WHAT THE TASK ASKS:
Your copy should begin at the line containing "The image size is (960, 645)." and end at the last line of the records below, matching each line exactly and leaving out pictures.

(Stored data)

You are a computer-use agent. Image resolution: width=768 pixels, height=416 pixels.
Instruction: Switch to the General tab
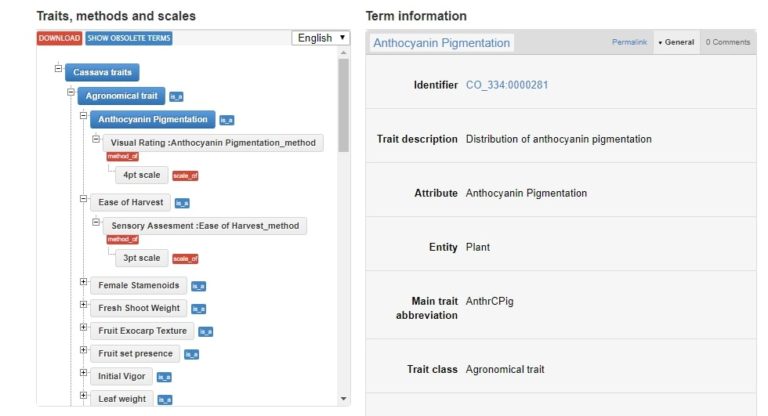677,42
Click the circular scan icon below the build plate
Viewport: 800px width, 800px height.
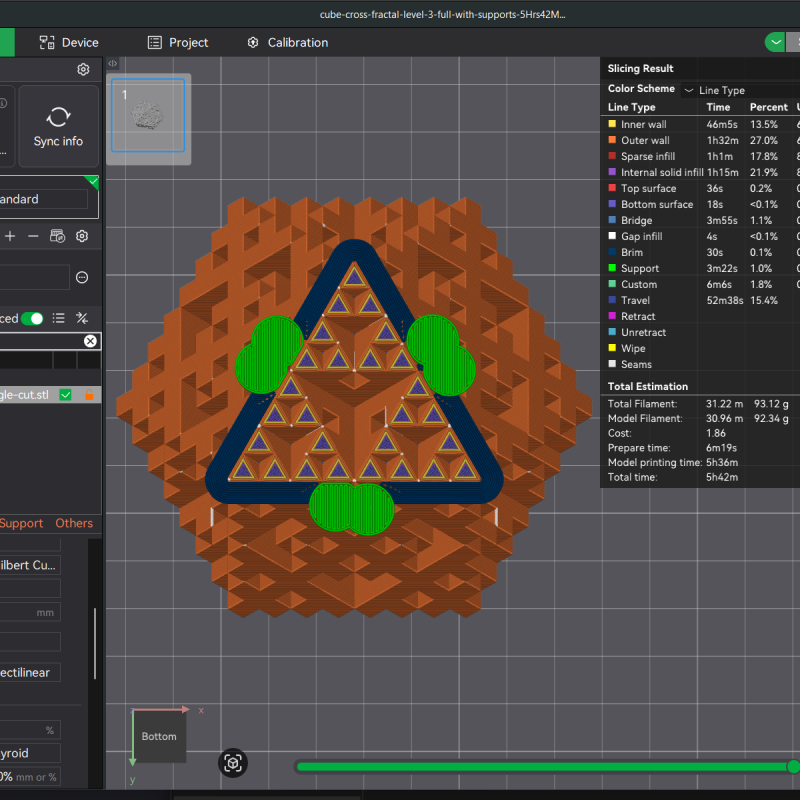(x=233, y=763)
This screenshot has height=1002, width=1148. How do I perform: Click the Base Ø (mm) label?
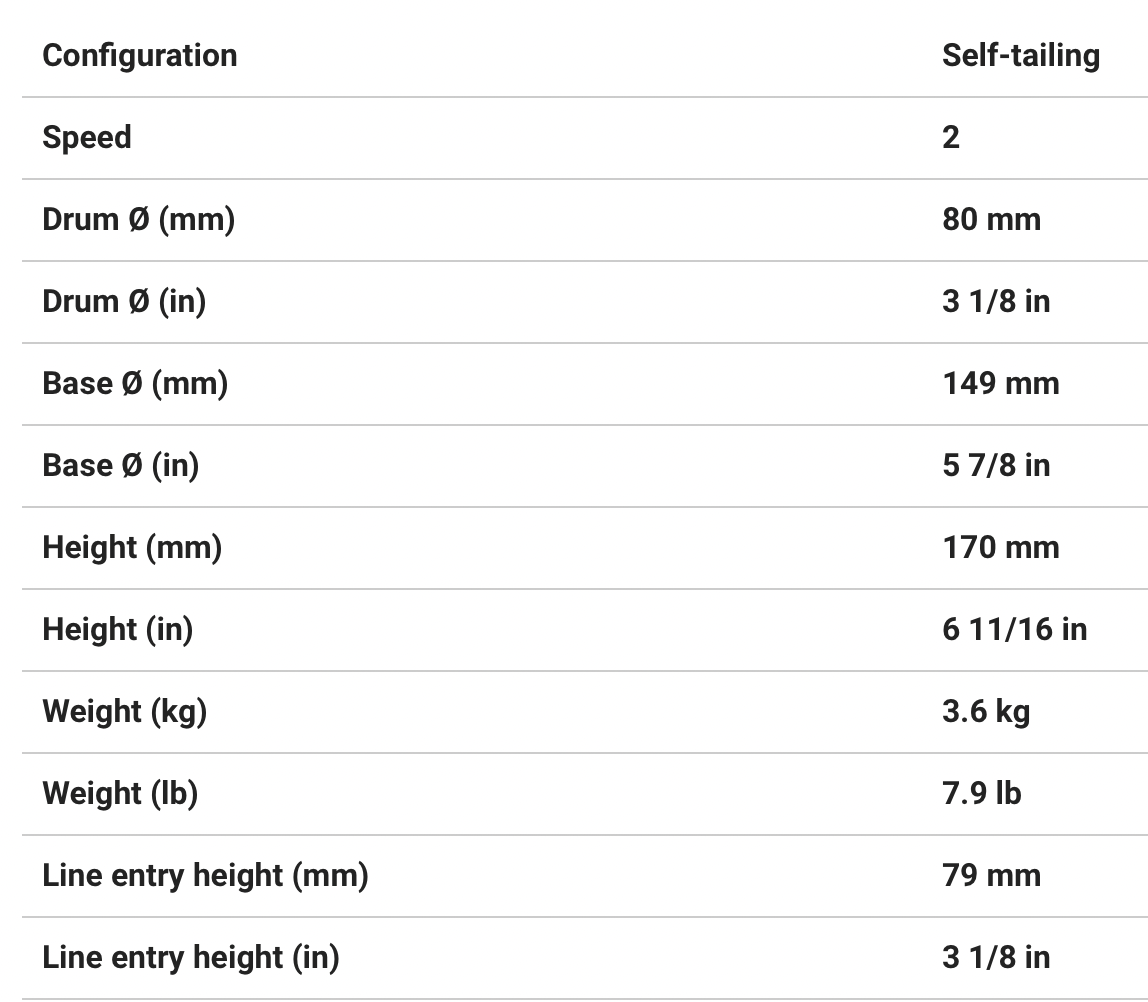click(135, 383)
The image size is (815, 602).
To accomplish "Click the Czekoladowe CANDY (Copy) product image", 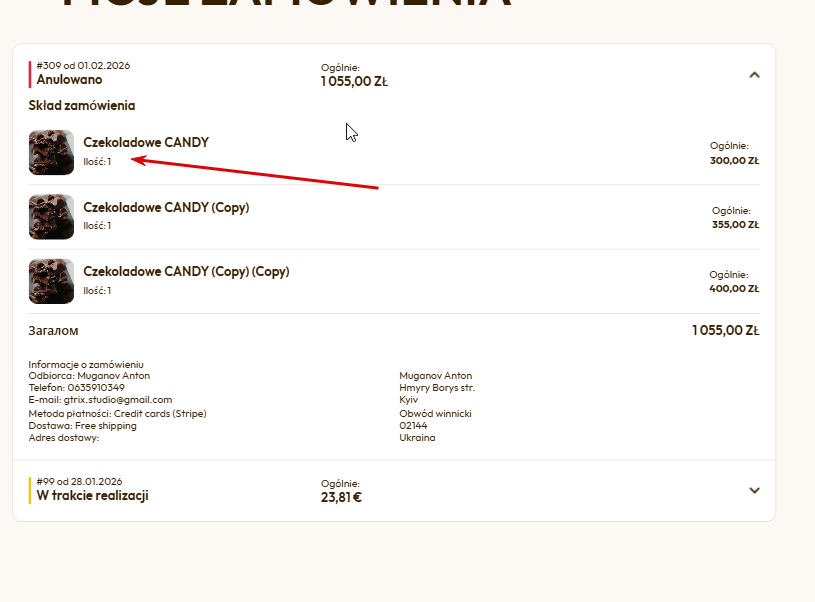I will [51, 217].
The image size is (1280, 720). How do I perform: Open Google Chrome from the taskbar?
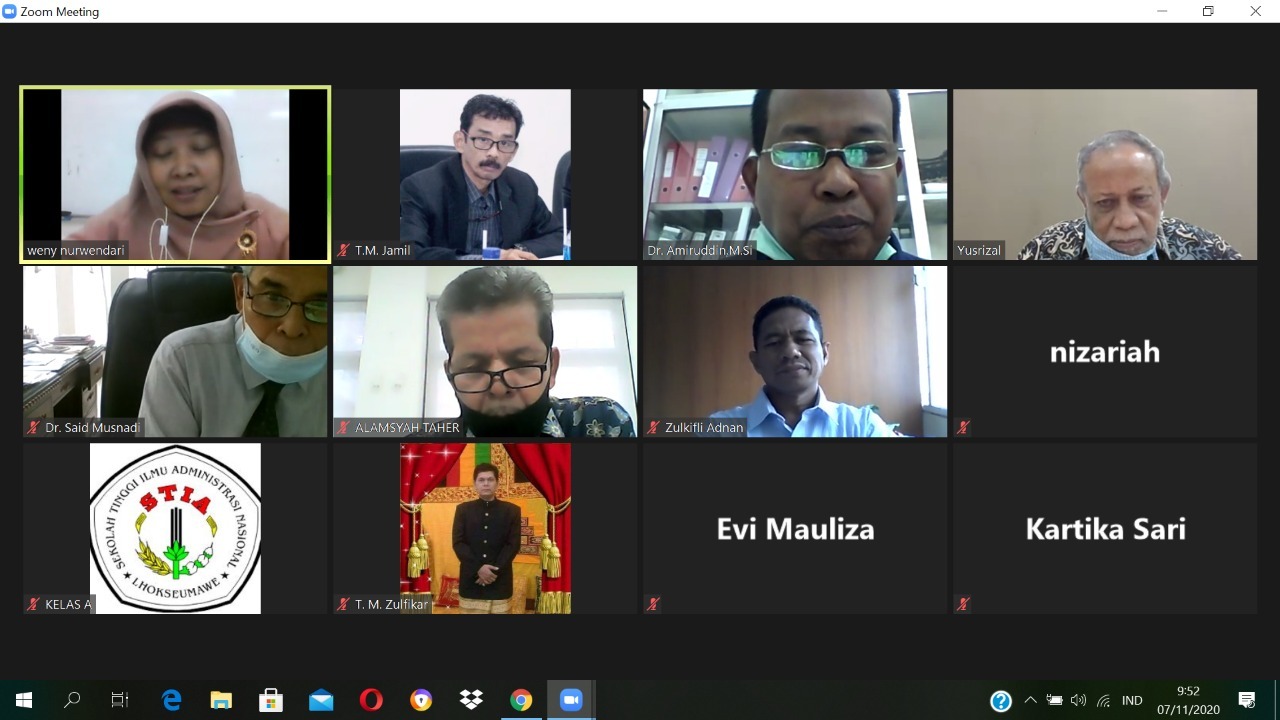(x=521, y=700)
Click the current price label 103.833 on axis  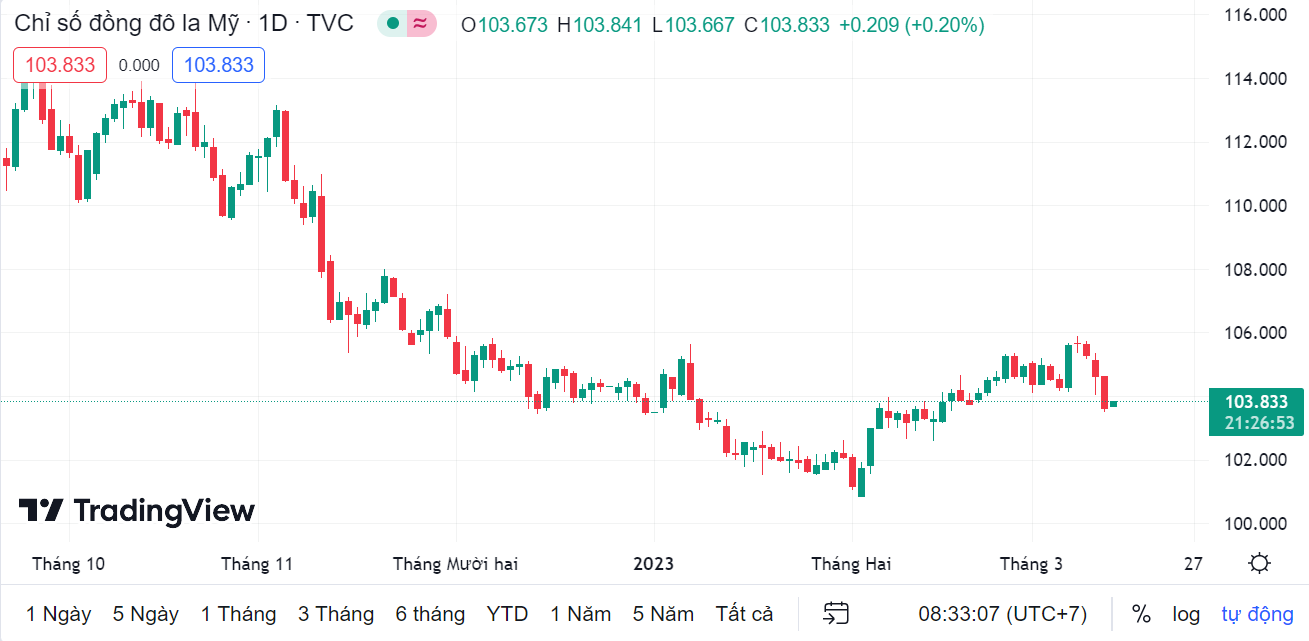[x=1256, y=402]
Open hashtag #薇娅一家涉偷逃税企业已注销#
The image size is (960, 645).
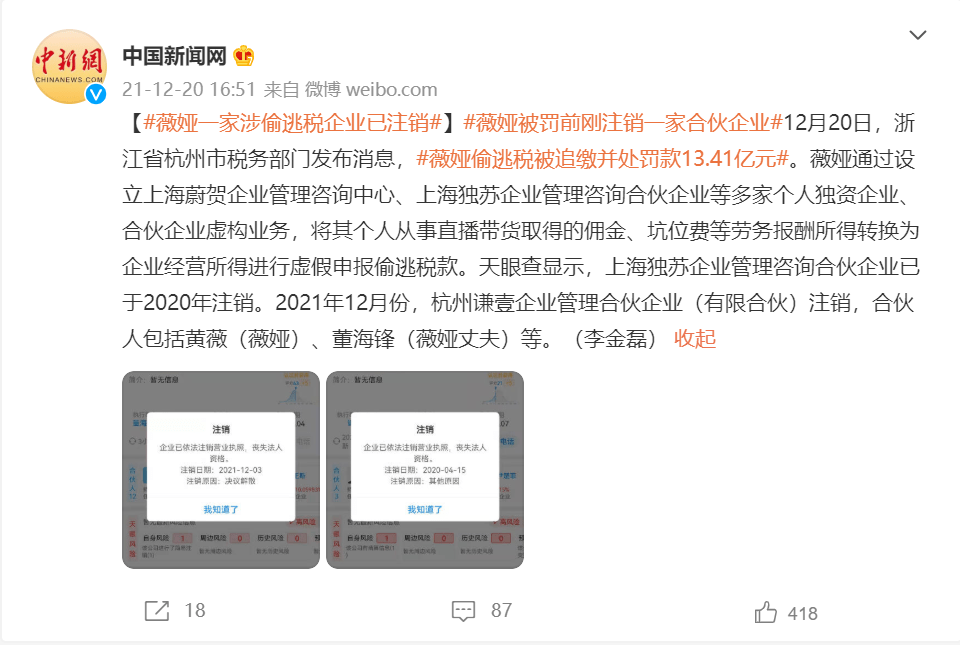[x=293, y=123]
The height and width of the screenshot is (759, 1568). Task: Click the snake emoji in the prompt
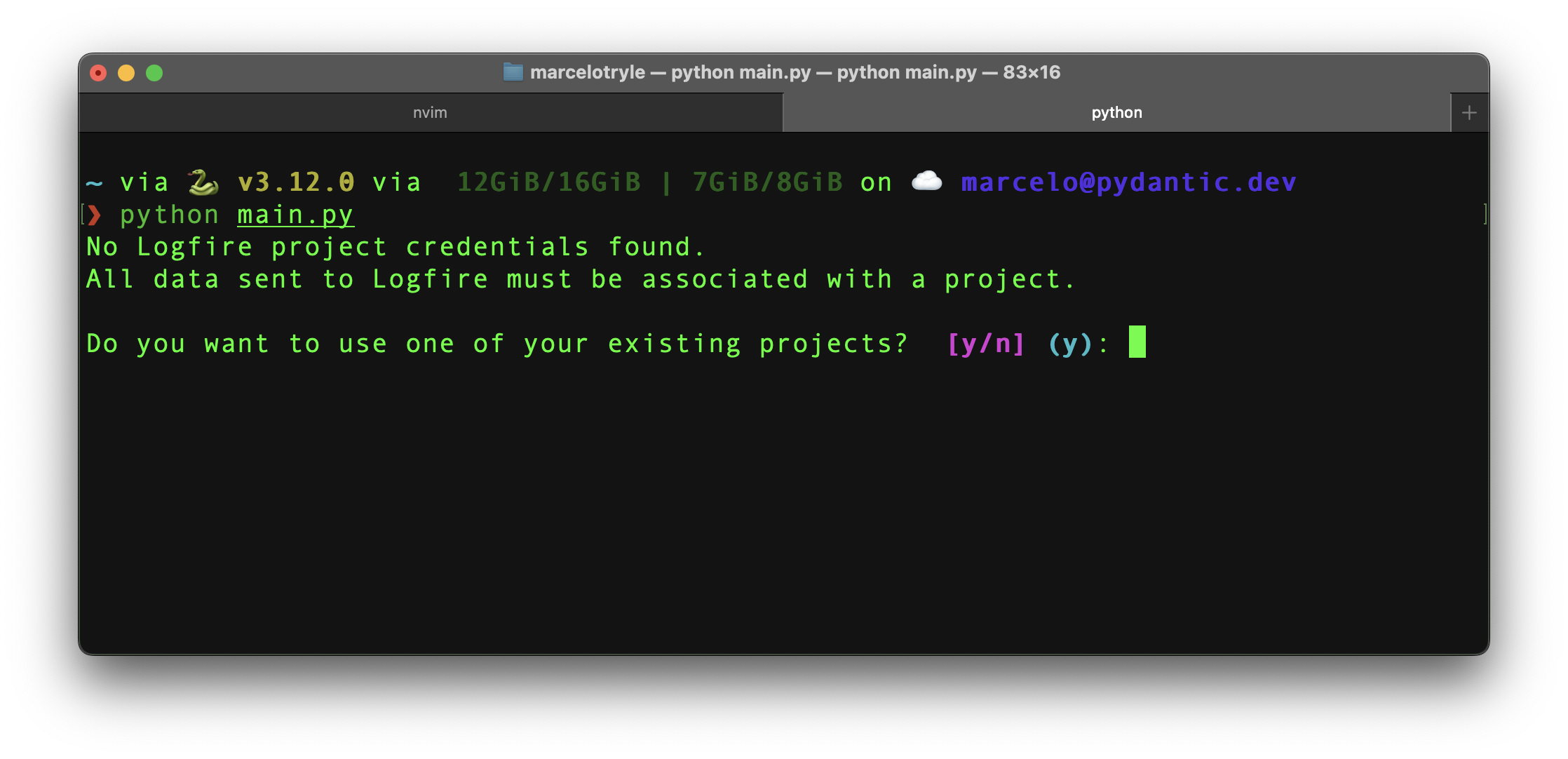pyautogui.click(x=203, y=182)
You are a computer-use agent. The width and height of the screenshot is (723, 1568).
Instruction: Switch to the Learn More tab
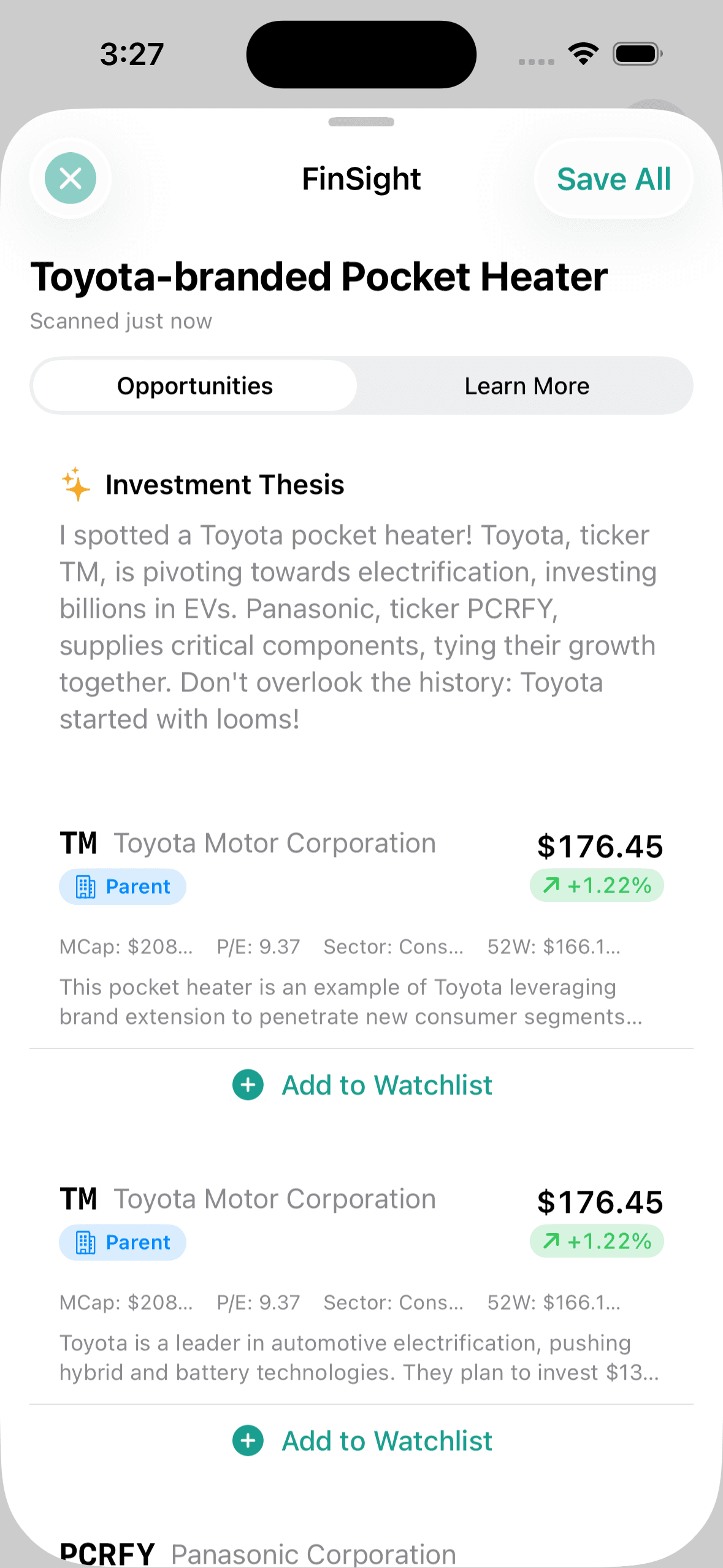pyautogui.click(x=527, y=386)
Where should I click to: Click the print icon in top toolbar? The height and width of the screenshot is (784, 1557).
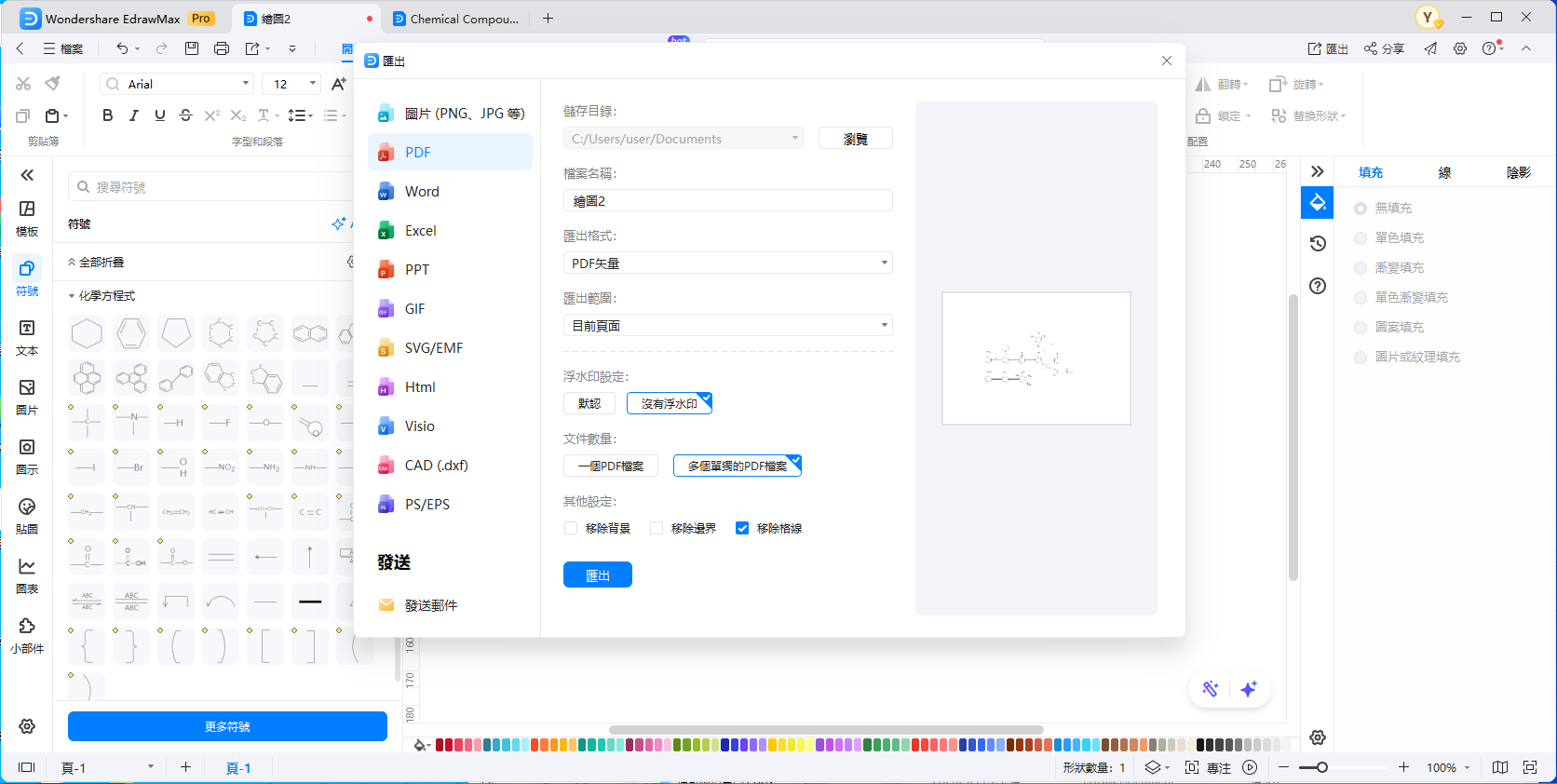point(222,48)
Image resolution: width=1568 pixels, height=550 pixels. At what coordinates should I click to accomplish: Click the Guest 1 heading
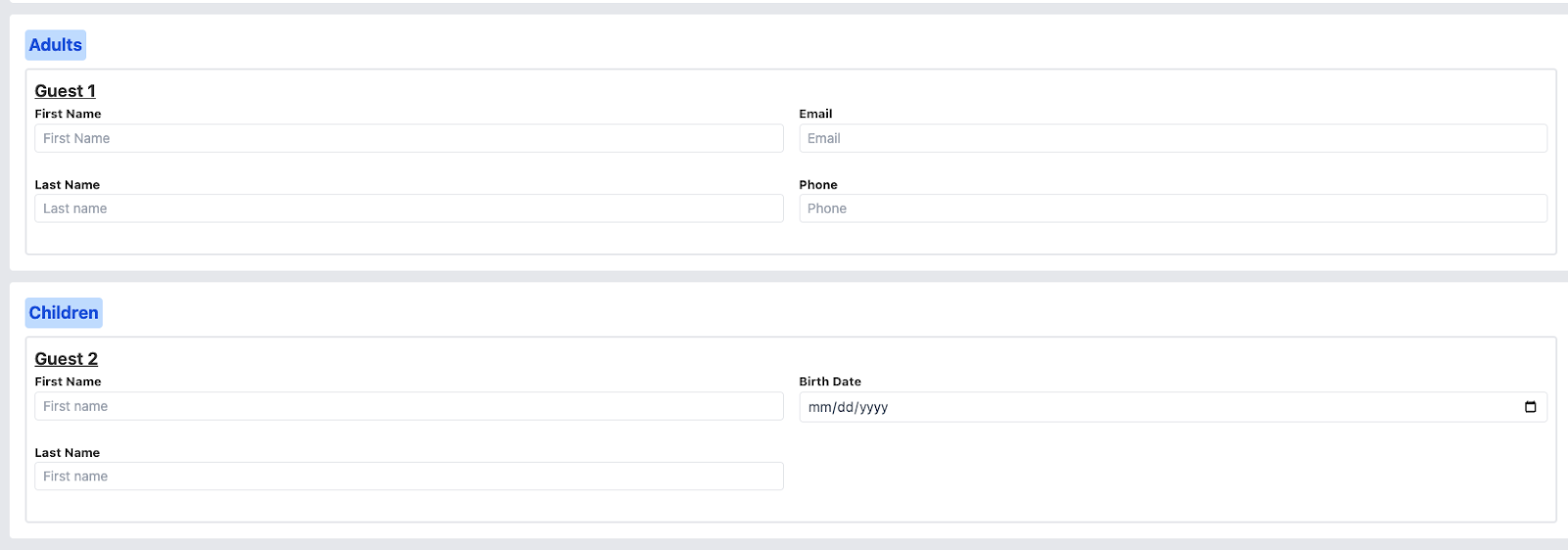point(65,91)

OUTPUT OF THE EXERCISE:
The image size is (960, 645).
[x=293, y=123]
The height and width of the screenshot is (759, 1568). Task: Click the snake emoji in the prompt
pyautogui.click(x=203, y=182)
You are a computer-use agent. The width and height of the screenshot is (723, 1568).
Instruction: Switch to the Learn More tab
pyautogui.click(x=527, y=386)
Where should I click to: Click the print icon in top toolbar? The height and width of the screenshot is (784, 1557).
point(222,48)
Image resolution: width=1568 pixels, height=550 pixels. At what coordinates should I click to accomplish: Click the Guest 1 heading
point(65,91)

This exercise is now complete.